Official government figures take a more positive approach by suggesting that only 4.2% of the population live in ‘extreme’ poverty. Furthermore, a study by the Strategic Affairs Secretariat (SAE) in September 2012 maintains that 50% of Brasilians are now middle class. This is based on an income of: R$ 291 – R$1019, with the basic minimum wage running at R$675 it’s hardly surprising.

In contrast, a study by the Department of Statistics and Socioeconomics Studies makes the point that an income of R$2825 or 4 times the minimum wage is the minimum required for a basic living standard in Sao Paulo. It is also pointed out that food and drink prices increased by 13.5% between March 2011 & March 2012. Another increase was reported on the ‘basic basket’ in all but two cities. And to add salt to the wound industrial prices rose by6.8% over the past year. Fuel costs are also up.

Which study would you believe? Herein lies the problem with statistics and with government spin. Politicians can make statistics dance like a puppet at the hands of a master puppeteer. Every country can and do set their own poverty line. Our dilemma is who do we believe? What we can say is that millions of people are still living in poverty in Latin America and it does not look likely that their situation will change any time soon. That leaves the question as to how the WB will achieve its target of 3% or less living in ‘extreme’ poverty by 2030.

Brasil is renowned for the Mardi Gras and its football; both great to watch. Only a few years ago the future looked ever so bright as the country rose to be the sixth largest economy in the world. From the outside there was great expectations of Brasil, now it seems to have floundered somewhat. With such a high poverty level Brasil is going to find it very hard to grow its economy and for that growth to be sustained. Without a strong home base for its goods the country becomes more dependent on the export market.

The riots currently taking place throughout the country, with an estimated 1 million participating indicates just how fragile the situation is. A 20 centavo (6p) rise in bus fare was the decisive slap in the face for the people, who watched R$ millions being spent on prestigious programmes such as stadia for the world cup 2014. In 2007 the government promised that “…not a cent…” of public money would be spent on such projects, then changed tact and tried to force the people to pick up the tab.
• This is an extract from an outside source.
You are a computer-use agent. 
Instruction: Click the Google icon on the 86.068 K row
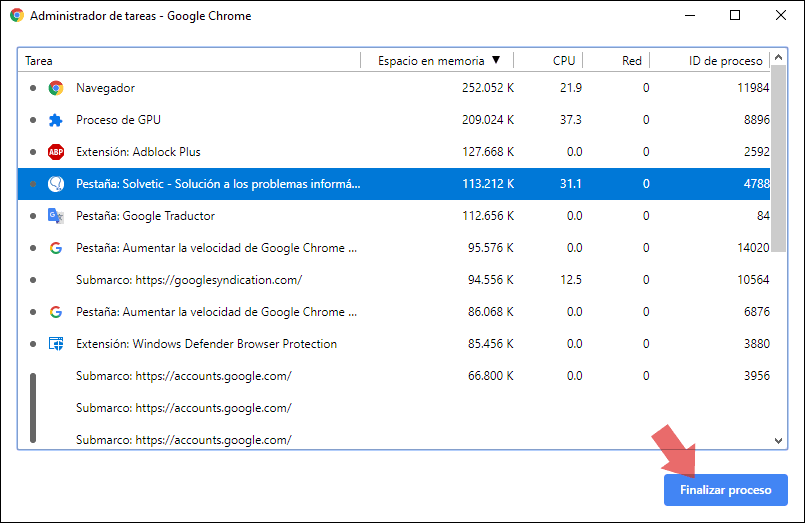(56, 312)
It did not take long for the Government to reverse the transport price increase but this has not stopped the protests. The dam has broken and the peoples’ pent up anger lets the government know that the electorate want a better standard of living. There is a panic in the Brasilian government, evidenced by how quickly they responded to the bus fare hike and now promises of better transport throughout the country. More promises will follow if the protesters continue with their action.
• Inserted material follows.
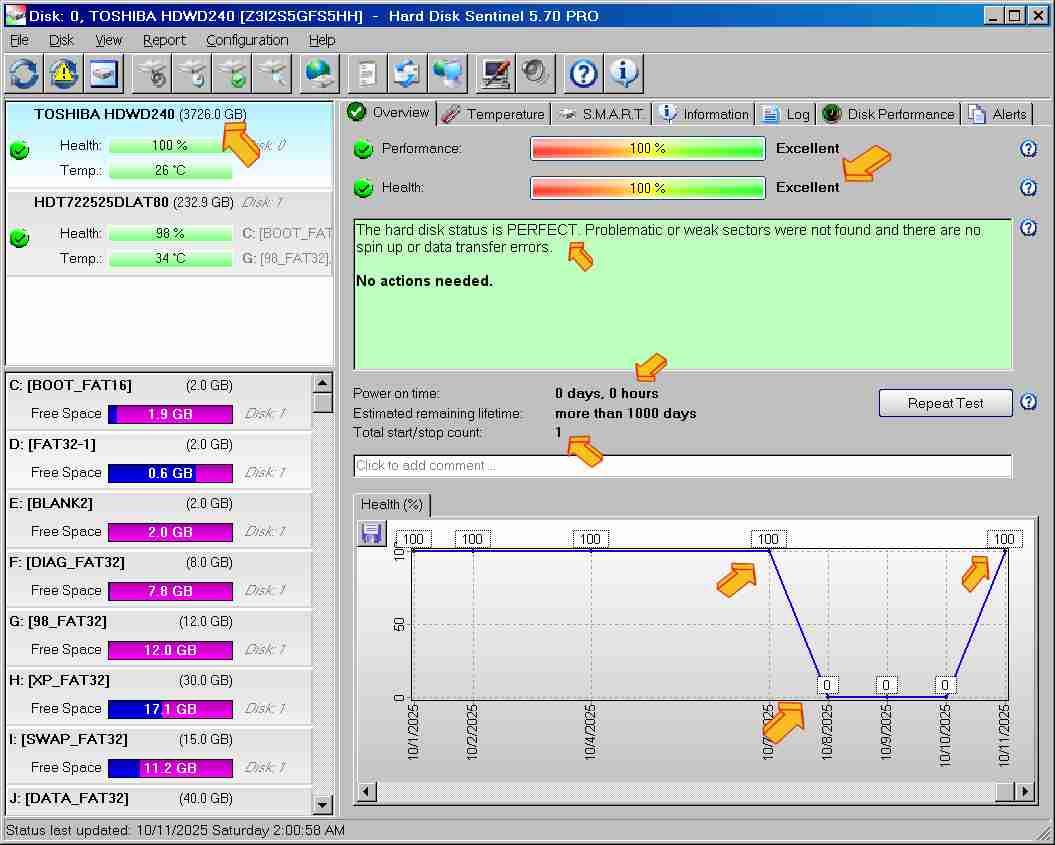Click the partition list scroll down arrow

(x=322, y=804)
Demands for better health care, better education, an end to corruption and greater transparency in government all point to a society of much higher standards of living and a democracy where people count. That is how Brasil will solve its long term economic problems; not by adhering to the narrow vision of the wealthy few. Listen!                       The protesters are speaking for the poor of the world.

The protests fit in with the Gini coefficient of the country which stands at 0.543, which takes it into the danger zone.  Not only is Brasil unequal in wealth distribution but is also a much divided society racially. Of those earning on or below the minimum wage 63% are black and 34% are white, this is also a considerable disparity. Unless significant changes are honed from the present demonstrations then it would seem that the favelas that surround all the major centres will be with us for a long time to come.

Based on the figures that have emerged, Latin America, it would seem, is more likely to explode in revolution than have a massive industrial surge that will slash poverty on a sustainable basis. The World Bank may be hopeful that their figure of 3% or below living in ‘extreme’ poverty can be achieved by 2030 but will life be any better for those in the poverty trap? The demands of the protesters in Brasil are the demands that should be universal for all people and until we achieve that goal world poverty will remain a plague!